The same theme of the powerful being
made powerless runs throughout Scripture and is a reality also borne out in
church history. Indeed, there are some who might look at England’s churches in
their present state and perceive them to be no different from Streep’s Thatcher.
London comes second (to Moscow) on a list of European cities that are less than
2% evangelical. Once missionaries were sent from
London, now they are sent to London.
The powerful days of the Puritans, the early Baptists, Whitefield and Wesley’s
Methodism, the eighteenth century missions movement, the Clapham Sect’s
political reforms, and Spurgeon’s pulpit have faded and are but memories - if
even that - in the dementiac mind of British Christianity. We are frail.

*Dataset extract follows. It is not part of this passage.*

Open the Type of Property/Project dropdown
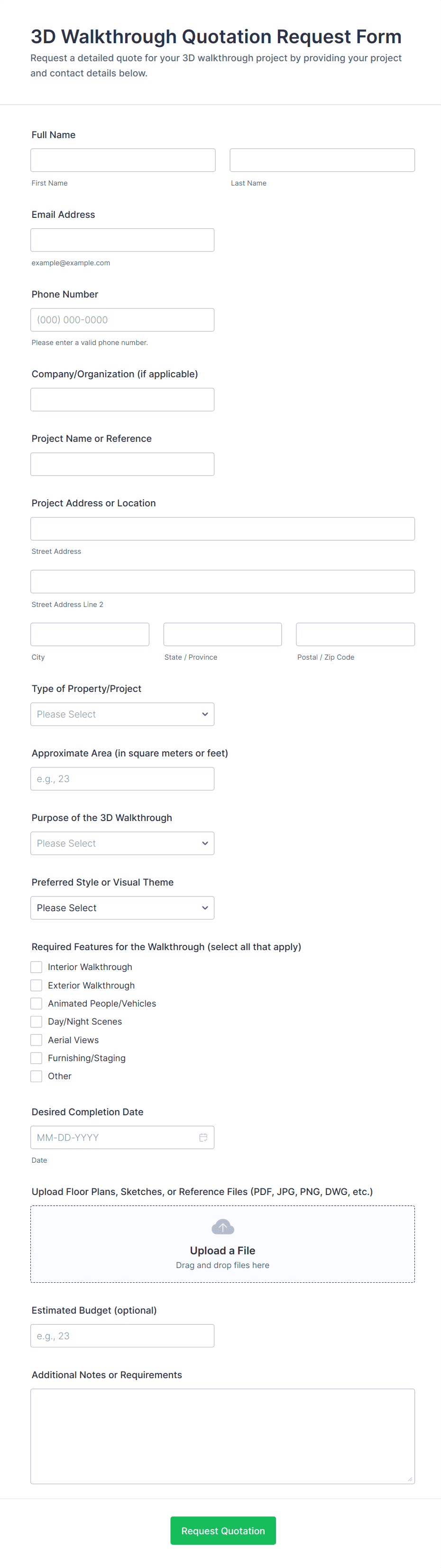Viewport: 441px width, 1568px height. click(122, 714)
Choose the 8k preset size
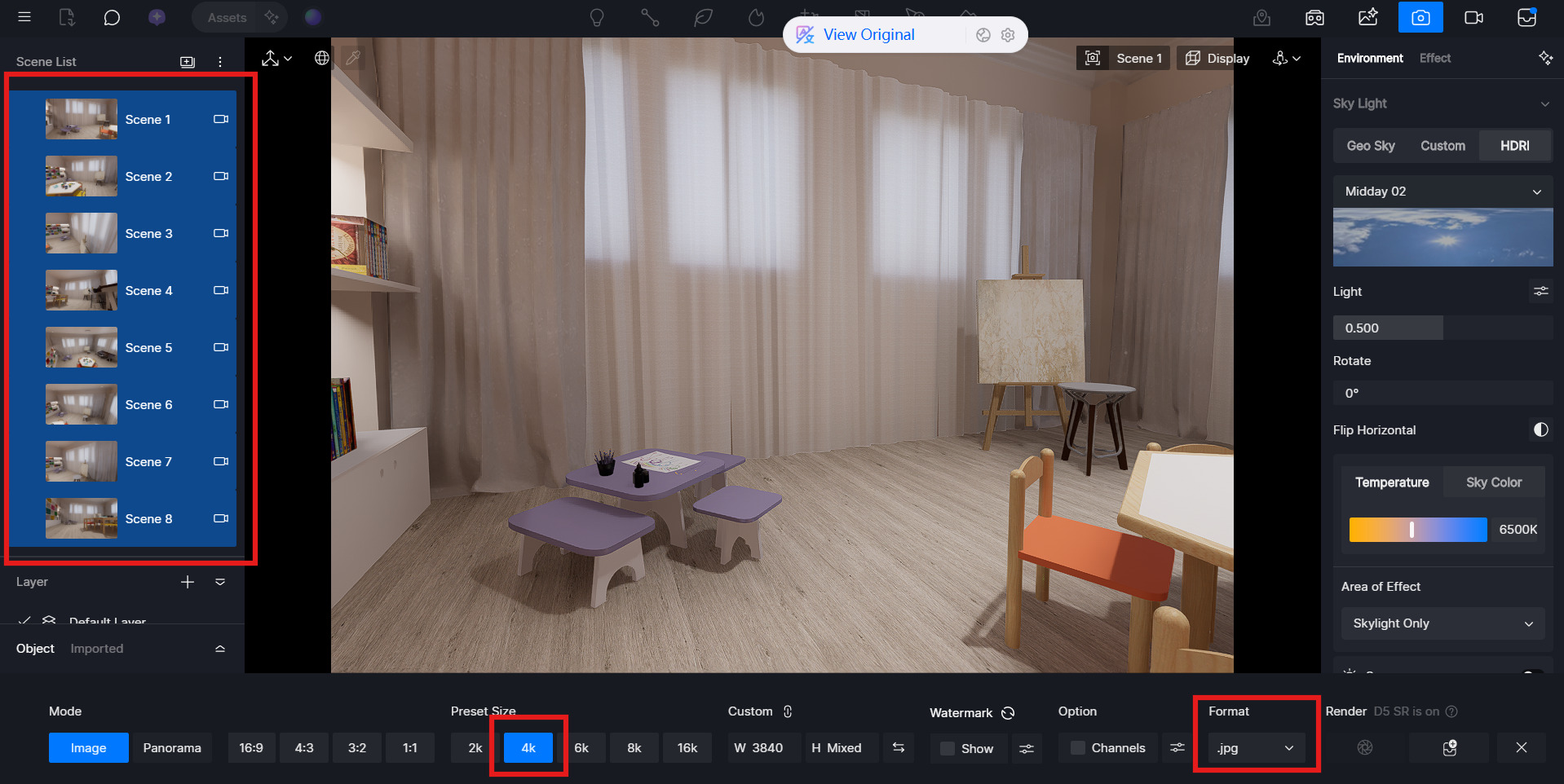 point(634,748)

Scratching the surface of perception
to find reality, I believe that frailty is not only our present weakness but
our future strength, because it reminds us that ‘the surpassing power belongs
to God’ (2 Cor. 4:7). When we cease revelling in the triumphs of Christians
past, and learn to rejoice through our trials in Christ present, when we no
longer are eaten up by the misery of our smallness, but are lifted up by
magnificence of God’s greatness, when we who once dared to have power have it
no more but now boast in our weakness, then we are strong because we’ve heard
the voice of Jesus saying “My grace is sufficient for you, for my power is
made perfect in weakness” (2 Cor. 12:9). We don’t have power, but we trust in
God who does. Whatever our fragility, we can proclaim the good news of Jesus on
earth knowing that one day we will praise his glorious name in heaven with a
vast multitude he has saved through the faithful witness of his people. Our
powerful God has everything under control – ‘he gives power to the faint’ (Is.
40:29)! We don’t have to die washing tea cups.
This was printed in the worship bulletin of Grace Baptist Church (Wood Green) on 30 March 2014.